During this last two weeks I have seen eleven plays–a personal record, I think. Among them were The Chilrden’s Hour and The Boys in the Band, presented in repertory by Portland’s defunkt theatre company.
Because I have wanted to see The Boys in the Band performed live for many years, I made a donation toward the support of its production, the first time I have done such a thing for a theatre organization. I assure you that it won’t be the last. Boys was performed in an actual living room, where the nine cast members were cheek by jowl with the twenty-one members of the audience arranged in folding chairs around the perimeter of the room. In such a setting you can feel the claustrophobia of the setting, as the crucible of Harold’s birthday party exerts its pressurized atmosphere on these closeted gay men in the year before the Stonewall Riots.
Many gay men and lesbians find this play distasteful and full of self-loathing, but I believe it rings true for its times.
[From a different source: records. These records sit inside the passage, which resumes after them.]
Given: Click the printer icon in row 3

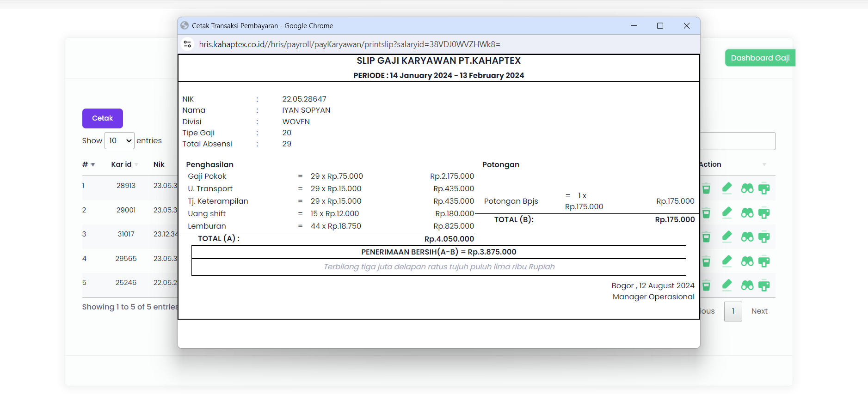Looking at the screenshot, I should point(764,237).
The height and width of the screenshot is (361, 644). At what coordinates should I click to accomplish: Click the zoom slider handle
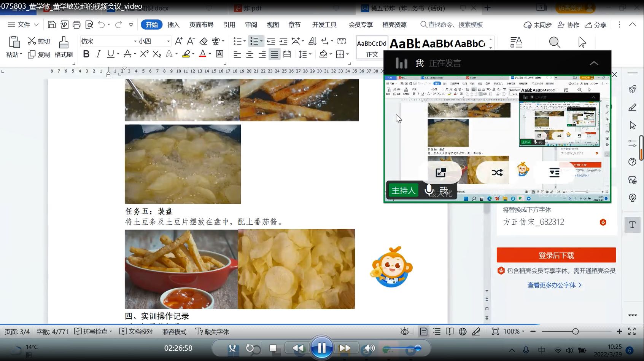click(x=576, y=332)
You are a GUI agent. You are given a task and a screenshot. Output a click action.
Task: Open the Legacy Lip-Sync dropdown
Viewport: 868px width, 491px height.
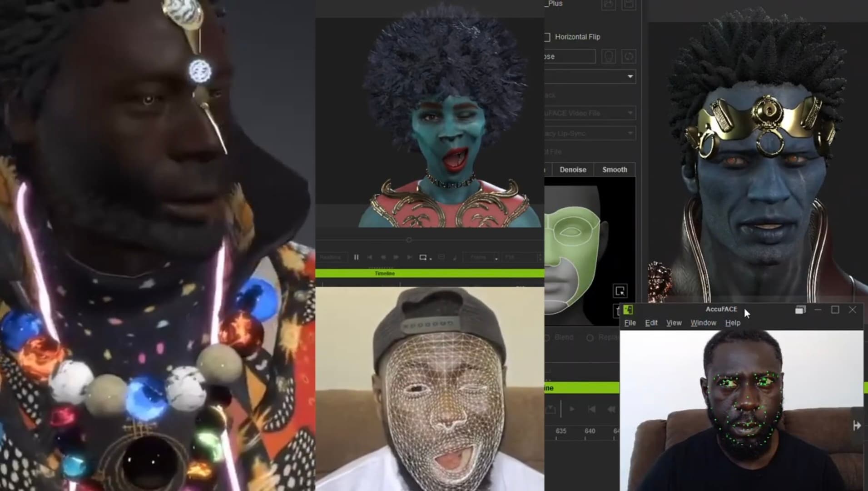pos(590,133)
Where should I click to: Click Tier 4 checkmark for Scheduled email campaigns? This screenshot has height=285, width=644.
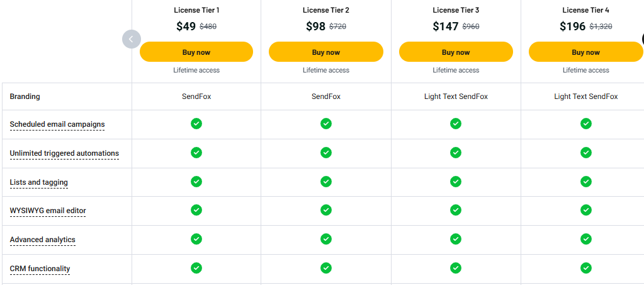point(586,124)
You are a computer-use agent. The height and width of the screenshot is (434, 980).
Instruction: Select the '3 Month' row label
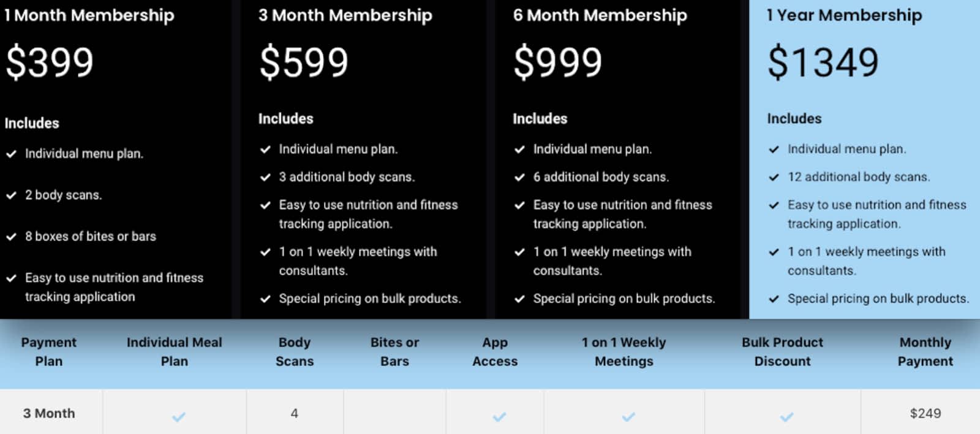pos(49,414)
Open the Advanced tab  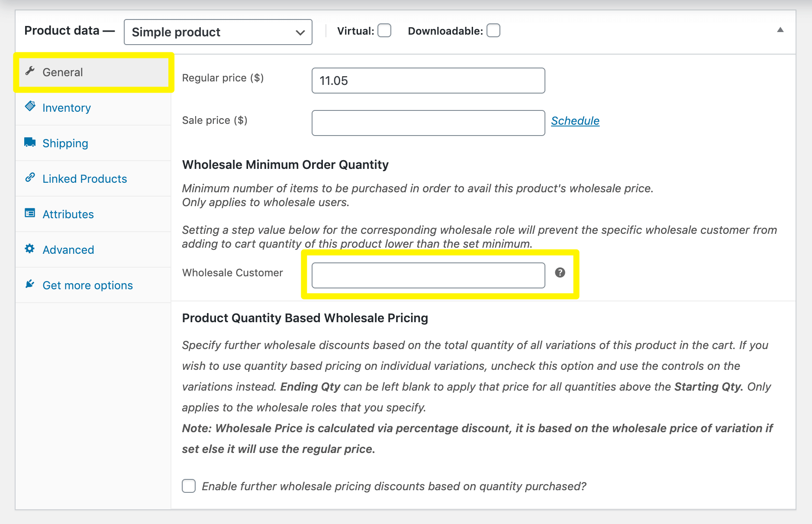[x=68, y=249]
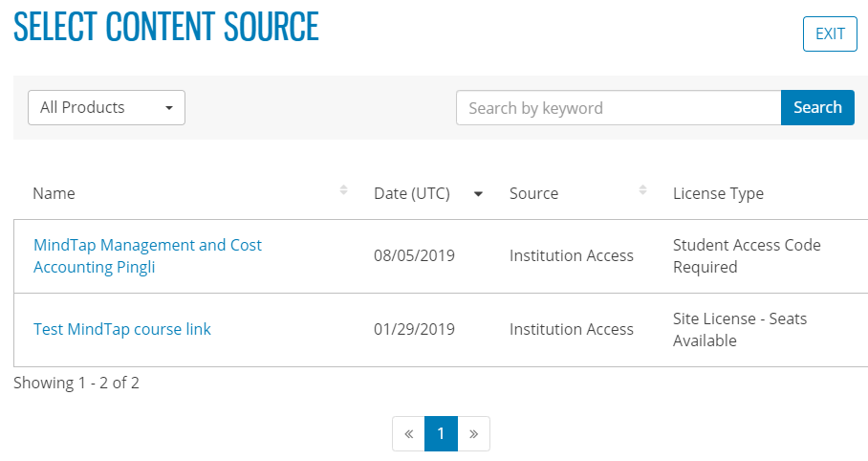The width and height of the screenshot is (868, 461).
Task: Click Student Access Code Required cell
Action: coord(747,256)
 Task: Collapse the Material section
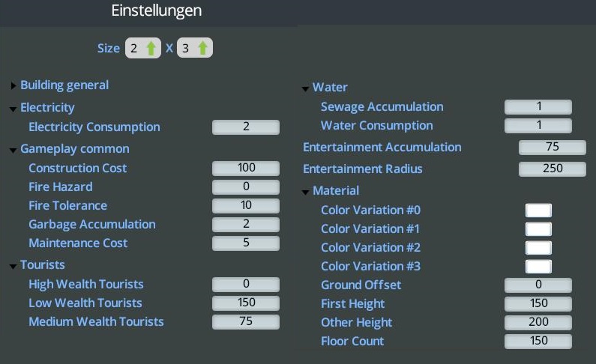(x=306, y=192)
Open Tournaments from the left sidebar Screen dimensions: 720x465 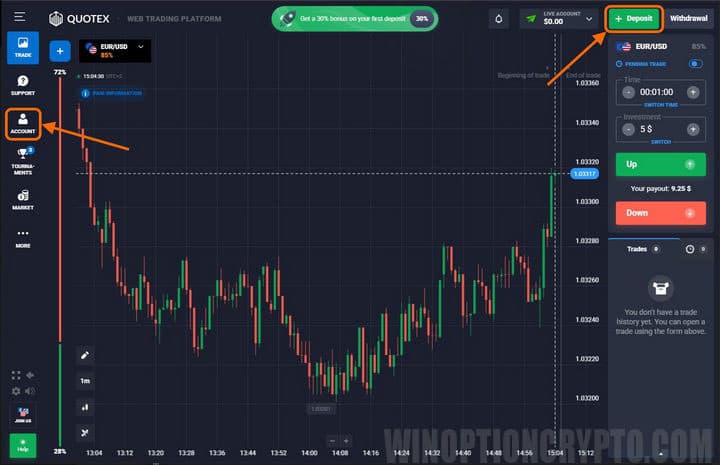(x=22, y=160)
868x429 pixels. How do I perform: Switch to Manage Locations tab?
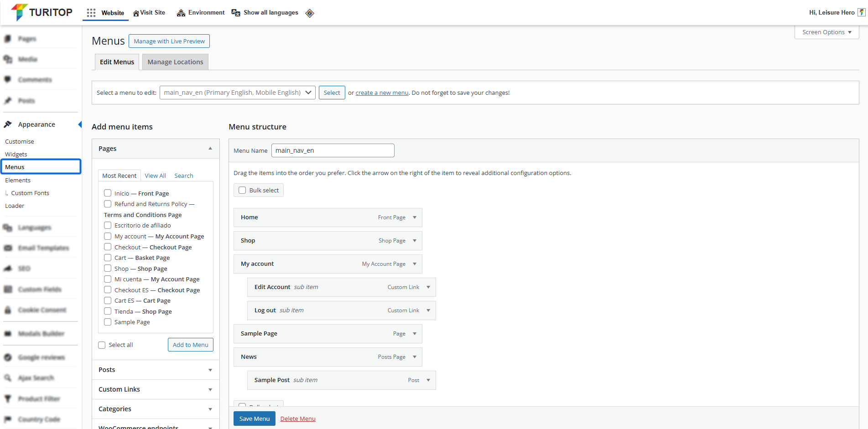tap(175, 62)
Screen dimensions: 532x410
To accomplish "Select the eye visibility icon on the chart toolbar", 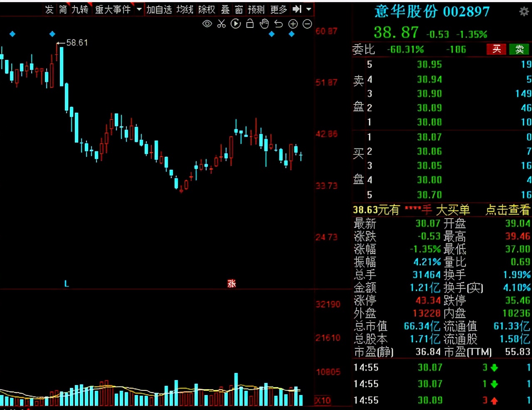I will coord(207,24).
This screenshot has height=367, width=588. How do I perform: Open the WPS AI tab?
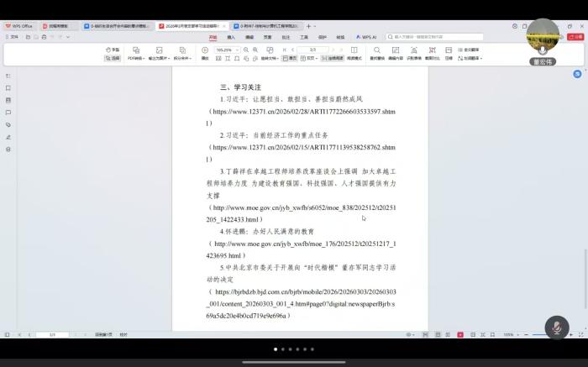point(365,37)
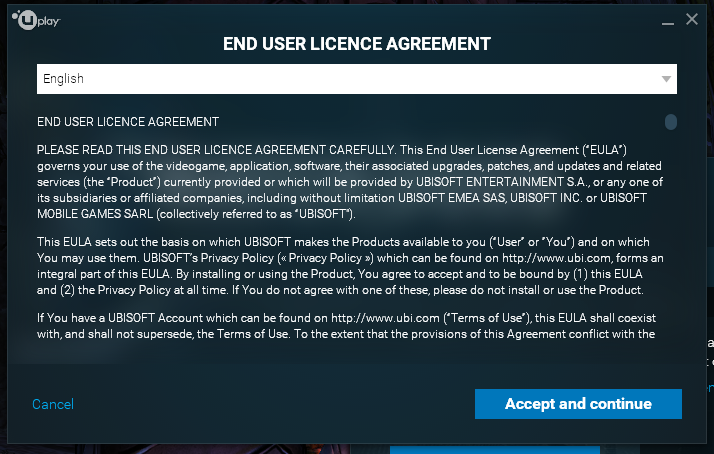
Task: Click the small END USER LICENCE AGREEMENT subheading
Action: tap(128, 122)
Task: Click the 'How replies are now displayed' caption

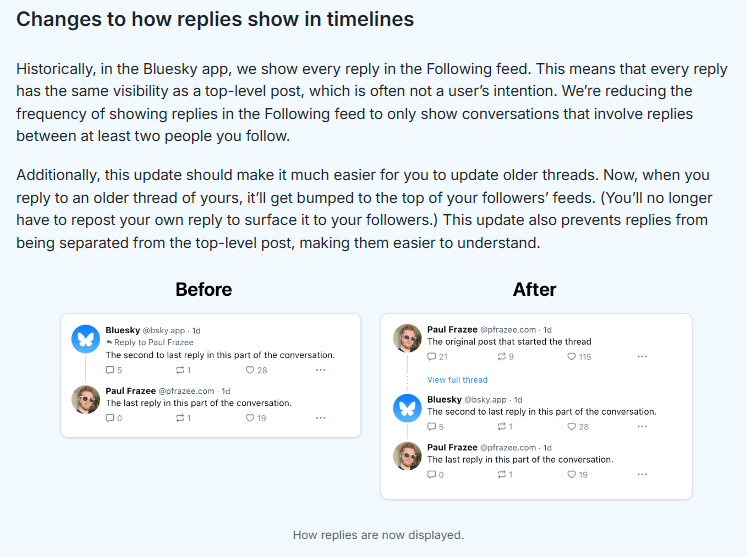Action: [x=378, y=535]
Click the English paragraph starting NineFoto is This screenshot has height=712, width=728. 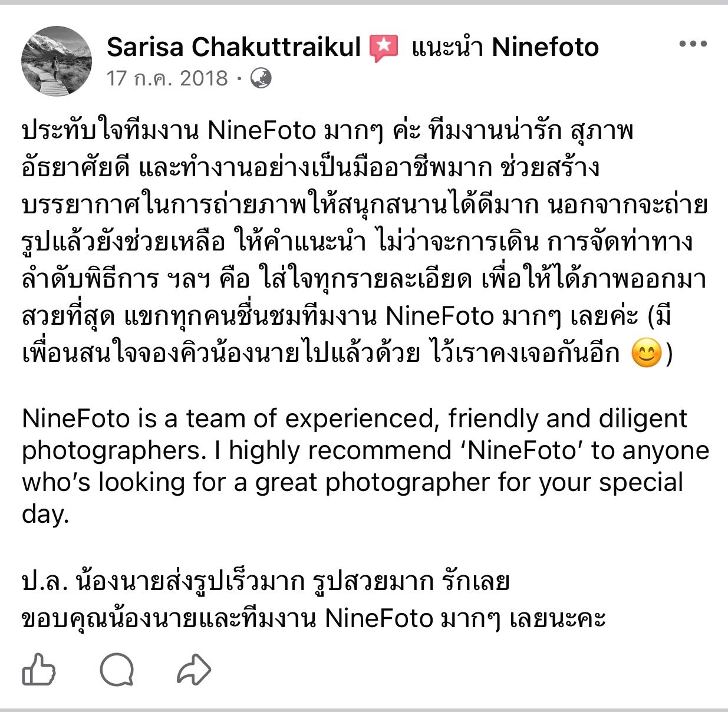pyautogui.click(x=365, y=466)
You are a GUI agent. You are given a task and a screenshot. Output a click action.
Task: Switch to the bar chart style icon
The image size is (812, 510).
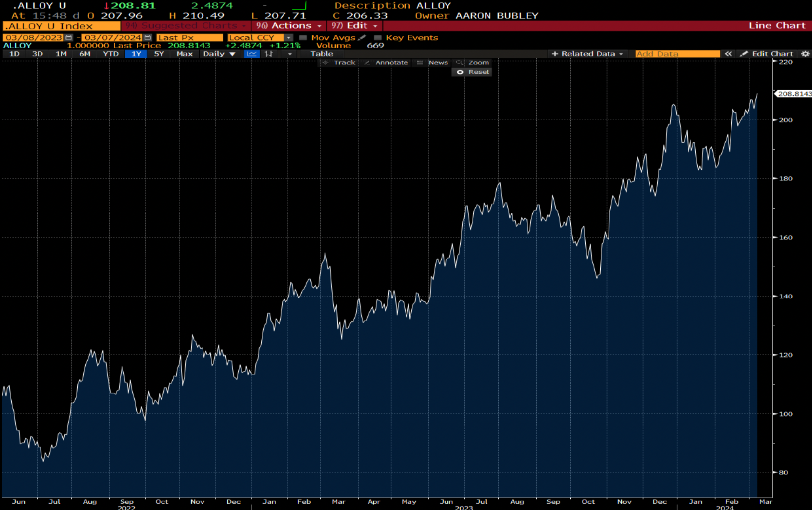pos(269,54)
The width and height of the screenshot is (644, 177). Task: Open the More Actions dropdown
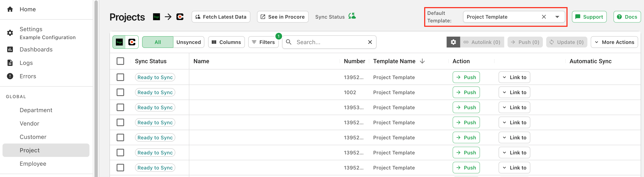614,42
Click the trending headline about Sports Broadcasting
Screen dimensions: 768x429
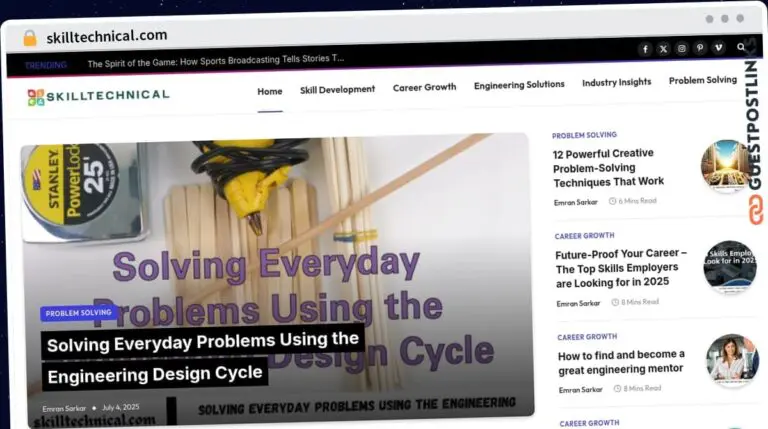tap(216, 62)
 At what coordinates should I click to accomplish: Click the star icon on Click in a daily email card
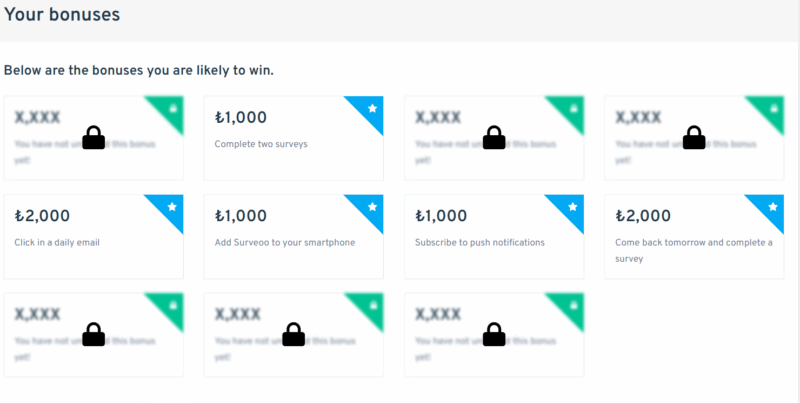point(172,207)
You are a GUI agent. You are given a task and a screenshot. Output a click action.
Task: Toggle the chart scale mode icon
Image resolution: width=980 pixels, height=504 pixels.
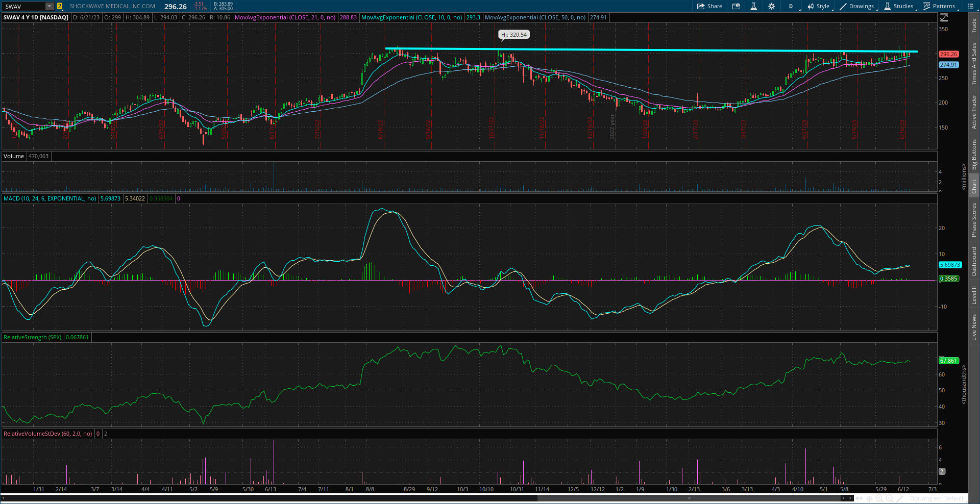click(944, 17)
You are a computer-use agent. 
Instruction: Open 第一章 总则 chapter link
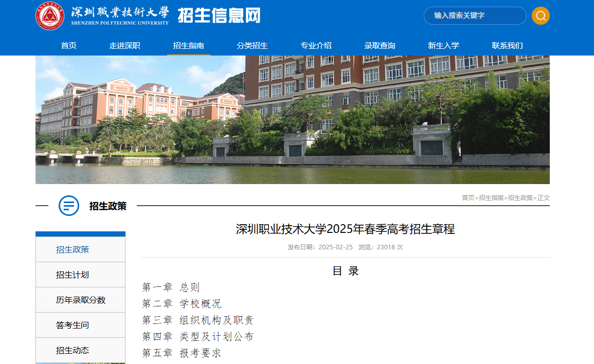[x=170, y=287]
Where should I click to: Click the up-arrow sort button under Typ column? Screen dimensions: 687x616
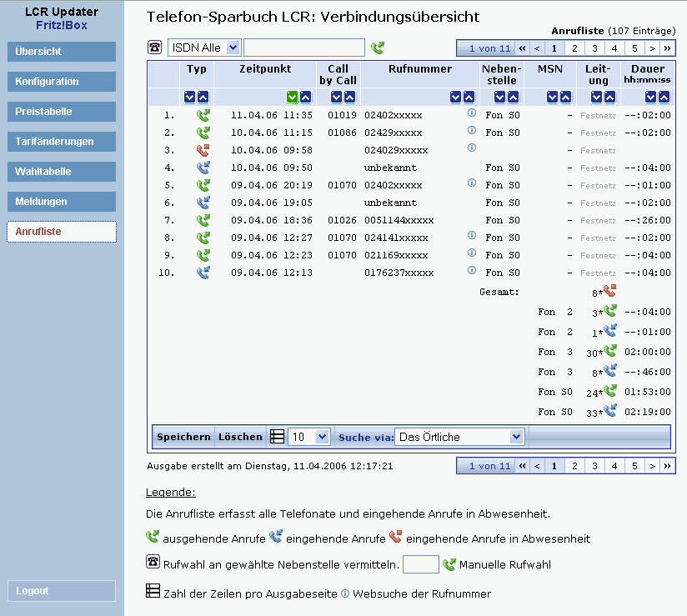pyautogui.click(x=203, y=97)
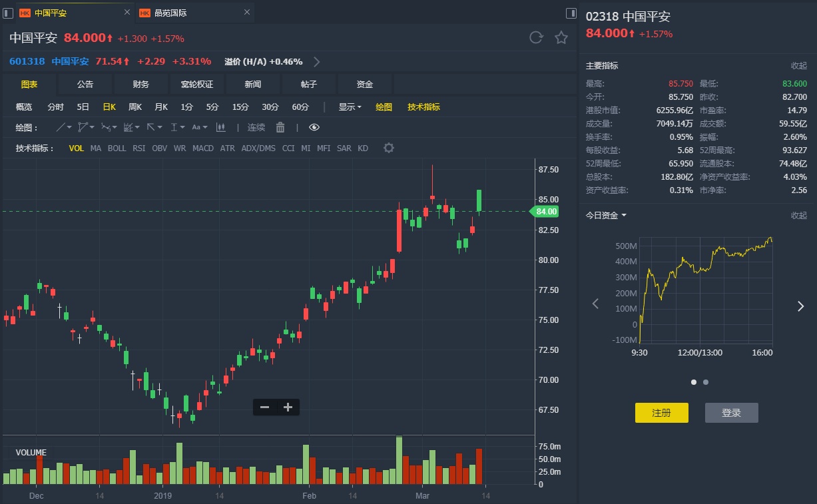Select the 周K chart period

[135, 107]
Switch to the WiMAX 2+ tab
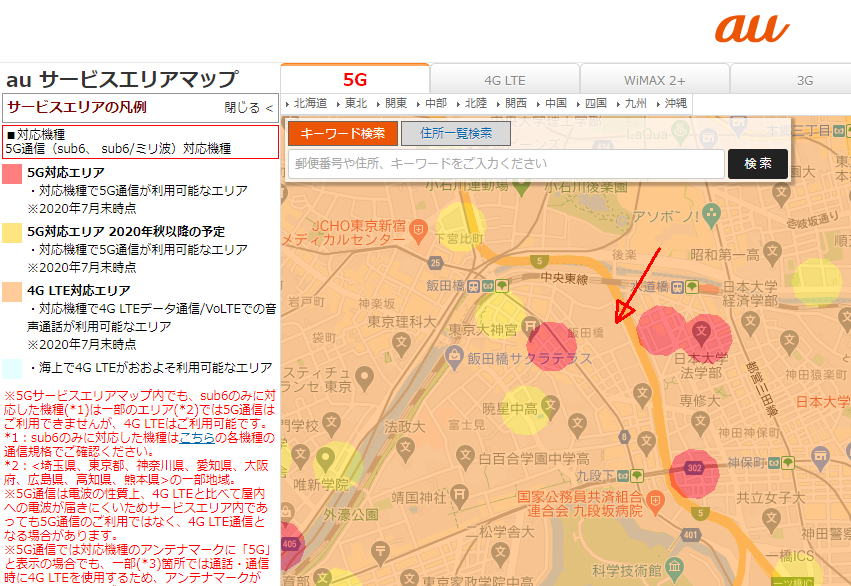This screenshot has width=851, height=586. coord(655,80)
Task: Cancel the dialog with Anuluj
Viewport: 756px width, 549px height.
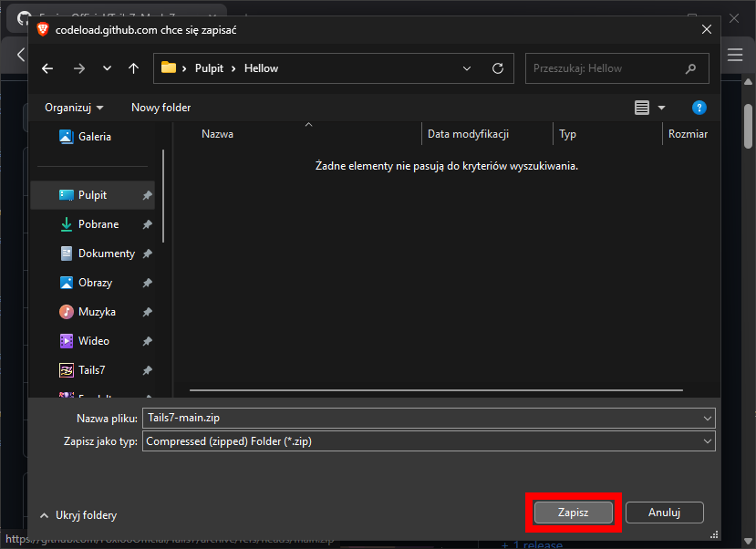Action: (664, 513)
The columnist Dan Savage has said something to the effect that dumb gay people owe their right to be dumb to the brave souls like those depicted in Boys, because you didn’t survive in those days if you weren’t smarter than most people in the room.
The defunkt ensemble did a good job, not always erasing my impressions of the William Friedkin movie from 1970 featuring the original off-Broadway cast reprising their roles. I think the most important aspect of this production was that, on the night I attended, the majority of the audience members were a generation younger than I. I hope that the lack of a proscenium arch removed any barriers–historical or otherwise–and helped them get inside the world of this play, which takes place within my adult lifetime (barely, though–I was thirteen in 1968).
Please do what you can in your communities to support your local arts. My life is enriched by experiencing live theatre so intimately, so personally. And to defunkt theatre–thanks for a job well done.